### What the exercise asks:
Copy each line below in which the string "will" occurs.

(Provided data Opens)

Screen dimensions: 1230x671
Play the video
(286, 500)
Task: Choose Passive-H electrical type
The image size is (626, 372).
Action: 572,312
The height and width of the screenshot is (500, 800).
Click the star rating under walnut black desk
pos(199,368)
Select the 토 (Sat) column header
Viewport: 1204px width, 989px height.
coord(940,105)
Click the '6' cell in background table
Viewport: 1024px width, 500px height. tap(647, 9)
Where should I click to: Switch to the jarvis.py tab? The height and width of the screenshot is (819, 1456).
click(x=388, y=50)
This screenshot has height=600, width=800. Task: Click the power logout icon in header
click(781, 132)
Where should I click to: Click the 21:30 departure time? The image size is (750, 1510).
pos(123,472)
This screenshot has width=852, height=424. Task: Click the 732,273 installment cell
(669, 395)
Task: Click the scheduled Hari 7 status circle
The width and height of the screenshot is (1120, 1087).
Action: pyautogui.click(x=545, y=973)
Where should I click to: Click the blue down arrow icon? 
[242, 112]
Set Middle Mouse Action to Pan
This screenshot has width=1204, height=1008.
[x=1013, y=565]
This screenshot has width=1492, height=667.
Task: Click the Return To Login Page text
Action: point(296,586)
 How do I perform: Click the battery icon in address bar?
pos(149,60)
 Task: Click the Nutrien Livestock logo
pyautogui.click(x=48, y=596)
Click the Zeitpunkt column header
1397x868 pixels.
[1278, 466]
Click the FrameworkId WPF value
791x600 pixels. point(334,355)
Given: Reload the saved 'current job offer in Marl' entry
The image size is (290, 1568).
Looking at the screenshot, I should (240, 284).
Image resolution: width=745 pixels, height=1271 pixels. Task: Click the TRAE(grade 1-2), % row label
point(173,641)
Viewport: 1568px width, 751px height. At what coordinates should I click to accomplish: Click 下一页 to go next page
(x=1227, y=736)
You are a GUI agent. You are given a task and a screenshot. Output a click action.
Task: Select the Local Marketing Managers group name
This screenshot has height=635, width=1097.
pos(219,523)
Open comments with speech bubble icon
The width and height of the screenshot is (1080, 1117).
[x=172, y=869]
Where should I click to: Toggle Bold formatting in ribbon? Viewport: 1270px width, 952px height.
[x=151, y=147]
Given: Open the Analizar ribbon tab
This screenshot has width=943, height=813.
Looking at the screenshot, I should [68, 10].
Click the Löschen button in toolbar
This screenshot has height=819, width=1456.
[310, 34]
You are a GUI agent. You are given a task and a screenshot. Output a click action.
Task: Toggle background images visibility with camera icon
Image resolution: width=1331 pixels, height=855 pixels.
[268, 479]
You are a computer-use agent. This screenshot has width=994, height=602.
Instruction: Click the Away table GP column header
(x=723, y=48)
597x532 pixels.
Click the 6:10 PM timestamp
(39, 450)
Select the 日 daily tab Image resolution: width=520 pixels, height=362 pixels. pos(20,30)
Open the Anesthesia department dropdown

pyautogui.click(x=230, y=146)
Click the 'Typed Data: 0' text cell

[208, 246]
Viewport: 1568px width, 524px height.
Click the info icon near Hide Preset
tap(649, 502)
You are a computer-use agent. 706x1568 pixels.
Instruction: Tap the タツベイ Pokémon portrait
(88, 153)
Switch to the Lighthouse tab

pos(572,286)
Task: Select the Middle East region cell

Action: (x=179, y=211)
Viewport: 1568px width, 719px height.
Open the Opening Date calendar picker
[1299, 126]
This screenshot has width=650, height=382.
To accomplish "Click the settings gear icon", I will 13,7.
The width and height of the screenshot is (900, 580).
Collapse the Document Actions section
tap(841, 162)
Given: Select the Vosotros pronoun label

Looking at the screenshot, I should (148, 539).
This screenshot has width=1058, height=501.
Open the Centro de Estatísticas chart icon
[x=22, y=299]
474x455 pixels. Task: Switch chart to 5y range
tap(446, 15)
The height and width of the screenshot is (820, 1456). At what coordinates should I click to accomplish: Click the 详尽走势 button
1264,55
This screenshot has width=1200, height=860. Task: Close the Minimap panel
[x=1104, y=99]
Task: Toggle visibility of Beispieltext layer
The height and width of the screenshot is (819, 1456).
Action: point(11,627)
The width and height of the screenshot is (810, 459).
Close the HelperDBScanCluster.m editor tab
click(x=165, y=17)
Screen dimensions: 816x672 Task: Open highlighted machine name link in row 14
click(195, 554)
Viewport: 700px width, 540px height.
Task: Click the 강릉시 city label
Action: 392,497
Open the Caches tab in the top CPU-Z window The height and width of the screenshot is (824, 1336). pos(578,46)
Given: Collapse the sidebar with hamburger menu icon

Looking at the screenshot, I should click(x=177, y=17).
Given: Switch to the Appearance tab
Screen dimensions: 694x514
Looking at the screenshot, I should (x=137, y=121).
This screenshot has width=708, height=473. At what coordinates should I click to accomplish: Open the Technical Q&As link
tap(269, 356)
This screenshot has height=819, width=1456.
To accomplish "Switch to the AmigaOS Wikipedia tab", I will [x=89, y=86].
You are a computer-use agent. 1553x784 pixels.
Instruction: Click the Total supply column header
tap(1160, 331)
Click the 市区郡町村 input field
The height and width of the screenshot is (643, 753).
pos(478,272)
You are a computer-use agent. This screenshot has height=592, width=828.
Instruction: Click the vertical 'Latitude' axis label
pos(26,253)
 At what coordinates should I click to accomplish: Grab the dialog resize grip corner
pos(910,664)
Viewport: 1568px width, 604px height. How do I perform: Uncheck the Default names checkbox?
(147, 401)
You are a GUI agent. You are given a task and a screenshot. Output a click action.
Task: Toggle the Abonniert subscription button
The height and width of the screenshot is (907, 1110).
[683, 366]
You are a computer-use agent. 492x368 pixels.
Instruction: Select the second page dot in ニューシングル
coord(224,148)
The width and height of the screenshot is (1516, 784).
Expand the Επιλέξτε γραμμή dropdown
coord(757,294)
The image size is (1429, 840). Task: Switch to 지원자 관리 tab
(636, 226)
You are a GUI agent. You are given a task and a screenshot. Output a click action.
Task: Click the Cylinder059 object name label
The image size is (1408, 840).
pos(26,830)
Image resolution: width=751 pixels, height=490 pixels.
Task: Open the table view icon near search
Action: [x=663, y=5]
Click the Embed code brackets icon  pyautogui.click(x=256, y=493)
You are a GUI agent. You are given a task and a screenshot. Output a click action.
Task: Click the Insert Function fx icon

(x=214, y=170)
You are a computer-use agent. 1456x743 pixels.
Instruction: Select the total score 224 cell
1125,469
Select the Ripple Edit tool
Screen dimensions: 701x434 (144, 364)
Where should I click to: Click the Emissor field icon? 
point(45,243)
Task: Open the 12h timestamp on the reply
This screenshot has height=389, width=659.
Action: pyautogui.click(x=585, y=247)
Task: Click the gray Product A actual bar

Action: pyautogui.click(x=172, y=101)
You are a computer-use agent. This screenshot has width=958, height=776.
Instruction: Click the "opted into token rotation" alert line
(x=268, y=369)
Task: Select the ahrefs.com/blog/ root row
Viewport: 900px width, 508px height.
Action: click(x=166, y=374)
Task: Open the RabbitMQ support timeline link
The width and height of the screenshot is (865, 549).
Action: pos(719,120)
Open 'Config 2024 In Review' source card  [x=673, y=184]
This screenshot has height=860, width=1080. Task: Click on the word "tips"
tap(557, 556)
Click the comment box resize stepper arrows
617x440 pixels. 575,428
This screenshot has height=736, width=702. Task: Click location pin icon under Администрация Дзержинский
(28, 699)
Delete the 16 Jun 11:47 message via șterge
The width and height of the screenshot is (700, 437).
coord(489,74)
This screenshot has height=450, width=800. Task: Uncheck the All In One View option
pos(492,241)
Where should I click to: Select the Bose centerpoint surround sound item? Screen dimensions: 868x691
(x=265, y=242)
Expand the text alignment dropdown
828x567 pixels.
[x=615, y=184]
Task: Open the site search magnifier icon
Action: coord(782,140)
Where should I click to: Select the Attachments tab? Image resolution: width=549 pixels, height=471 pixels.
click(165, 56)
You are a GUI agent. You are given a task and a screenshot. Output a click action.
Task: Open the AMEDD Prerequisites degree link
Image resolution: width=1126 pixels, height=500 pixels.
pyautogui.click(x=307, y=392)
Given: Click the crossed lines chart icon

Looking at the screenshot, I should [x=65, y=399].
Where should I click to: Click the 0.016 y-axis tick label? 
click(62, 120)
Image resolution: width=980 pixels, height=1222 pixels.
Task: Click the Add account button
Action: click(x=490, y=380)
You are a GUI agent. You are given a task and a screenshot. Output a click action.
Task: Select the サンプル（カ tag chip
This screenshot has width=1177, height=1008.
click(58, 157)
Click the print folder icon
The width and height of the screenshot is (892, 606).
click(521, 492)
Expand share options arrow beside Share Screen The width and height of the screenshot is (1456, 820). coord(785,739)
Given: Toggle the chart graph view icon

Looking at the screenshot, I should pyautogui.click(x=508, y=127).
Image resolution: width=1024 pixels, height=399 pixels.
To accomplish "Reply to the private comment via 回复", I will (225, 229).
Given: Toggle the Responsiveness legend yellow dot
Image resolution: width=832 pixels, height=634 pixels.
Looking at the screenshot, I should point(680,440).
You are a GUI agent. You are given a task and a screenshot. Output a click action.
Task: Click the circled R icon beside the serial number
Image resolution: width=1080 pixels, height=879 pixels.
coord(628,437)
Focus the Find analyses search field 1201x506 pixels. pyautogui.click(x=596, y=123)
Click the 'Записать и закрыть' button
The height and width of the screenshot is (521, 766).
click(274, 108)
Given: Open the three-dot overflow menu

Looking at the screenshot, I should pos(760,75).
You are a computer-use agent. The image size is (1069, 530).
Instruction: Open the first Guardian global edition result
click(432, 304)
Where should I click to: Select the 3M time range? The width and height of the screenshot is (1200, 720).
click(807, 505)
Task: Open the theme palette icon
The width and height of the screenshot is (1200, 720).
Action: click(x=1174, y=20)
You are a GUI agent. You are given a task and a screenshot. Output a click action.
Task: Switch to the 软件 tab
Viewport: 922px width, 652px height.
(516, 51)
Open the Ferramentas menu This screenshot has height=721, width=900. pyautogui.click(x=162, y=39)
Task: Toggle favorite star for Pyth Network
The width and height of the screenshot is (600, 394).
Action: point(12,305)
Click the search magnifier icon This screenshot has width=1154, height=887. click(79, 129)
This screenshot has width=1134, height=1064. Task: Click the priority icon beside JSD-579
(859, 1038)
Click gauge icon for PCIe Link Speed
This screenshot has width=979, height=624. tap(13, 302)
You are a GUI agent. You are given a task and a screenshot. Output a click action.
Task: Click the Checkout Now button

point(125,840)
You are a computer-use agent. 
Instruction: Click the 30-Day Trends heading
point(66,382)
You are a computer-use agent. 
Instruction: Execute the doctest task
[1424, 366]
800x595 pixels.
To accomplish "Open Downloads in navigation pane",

(Provided data Closes)

### Exercise response:
To accomplish "Click the settings gear icon", I will 13,7.
To accomplish "Switch to the AmigaOS Wikipedia tab", I will [x=89, y=86].
To accomplish "Reply to the private comment via 回复", I will (225, 229).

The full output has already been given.